Similar to mTOR, activation of the Wnt/β-catenin pathway occurs in response to mechanical loading, and is required for overload-induced hypertrophy (5, 6). Interestingly, β-catenin also regulates c-Myc expression, but at the level of transcription (21). Thus, given the differential magnitude of change in c-Myc protein accumulation among clusters, we sought to examine if upstream Wnt/β-catenin signaling was altered. Surprisingly, both phosphorylated (Ser^33/37/Thr⁴¹) and total β-catenin levels were significantly decreased from week 0 to week 4 (both approximately −30%) in the entire cohort of subjects. We did not collect acute response samples following the initial exercise bout and thus do not know whether β-catenin levels were altered (up or down) acutely. However, we did find that protein content of the Wnt receptor Fzd1 tended to increase only in the Xtr cluster (approximately +40%) from pre- to post-RT. Despite there being no cluster differences in β-catenin levels, increased Fzd1 receptor abundance in the Xtr cluster may have allowed for an augmented downstream Wnt/β-catenin signaling response to any subsequent mechanical loading event, and perhaps enhanced β-catenin-mediated c-Myc transcription. Overall, because c-Myc is required for activating rDNA transcription in response to mitogenic stimuli (4), it is likely that the observed increase in RT-induced c-Myc production contributed to a heightened ribosome biogenesis response in the Mod and Xtr clusters.

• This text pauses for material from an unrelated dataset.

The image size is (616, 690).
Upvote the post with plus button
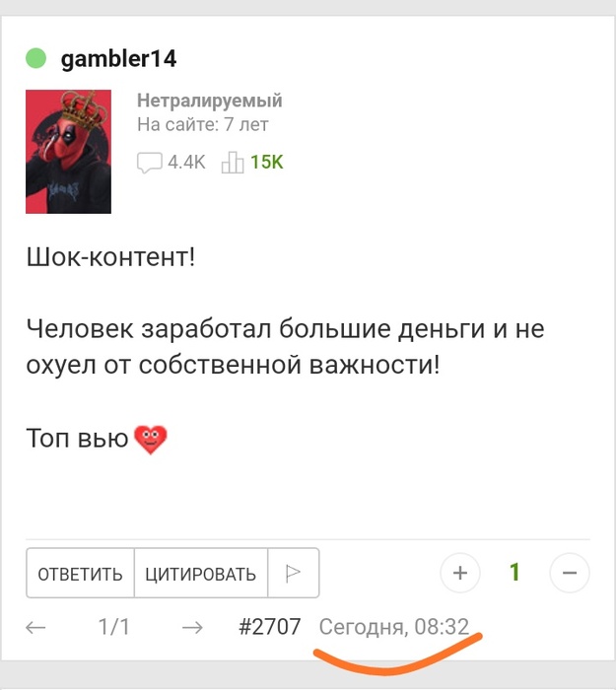click(x=460, y=573)
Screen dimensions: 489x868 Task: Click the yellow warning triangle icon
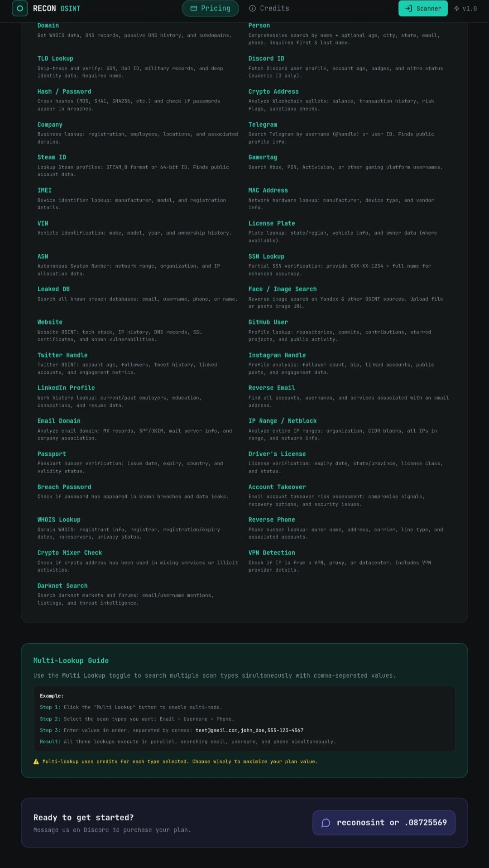click(36, 762)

An interesting observation in the current study is that only the Xtr cluster experienced significant myonuclear addition to type II myofibers (≈+30%) following just 4 wk of RT. This is consistent with our previous report showing that individuals with the greatest magnitude of myofiber hypertrophy following 16 wk of training also had the greatest extent of myonuclear addition (36). Whether myonuclear addition is required for load-induced muscle hypertrophy is debatable; however, some suggest a myonuclear domain threshold that may demand myonuclear addition in order to hypertrophy any further (1). The myonuclear domain concept has been discussed for decades (20), suggesting that, within a multinucleated myofiber, each nucleus services a specific domain of the myofiber. Based on the data from the current study, we hypothesize that a major purpose of RT-induced myonuclear addition is to provide more rDNA template to facilitate ribosome biogenesis, which may be required to support the increased cytoplasmic volume of the growing myofiber. Because rRNA is required for ribosome biogenesis, a critical size limit of the myonuclear domain makes sense because eventually, with no nuclear addition, rRNA transcription and diffusion throughout the myofiber would inevitably be impaired, halting hypertrophy due to an insufficient amount of translational machinery. While increased translational efficiency may help compensate for the increased myofiber size, it may not be enough to allow further myofiber growth without an increase in ribosome number. In the current study, the increases in rRNA in the Xtr cluster are coupled with significant myonuclear addition, suggesting that myonuclear addition may have played some part in augmenting ribosome biogenesis in these subjects.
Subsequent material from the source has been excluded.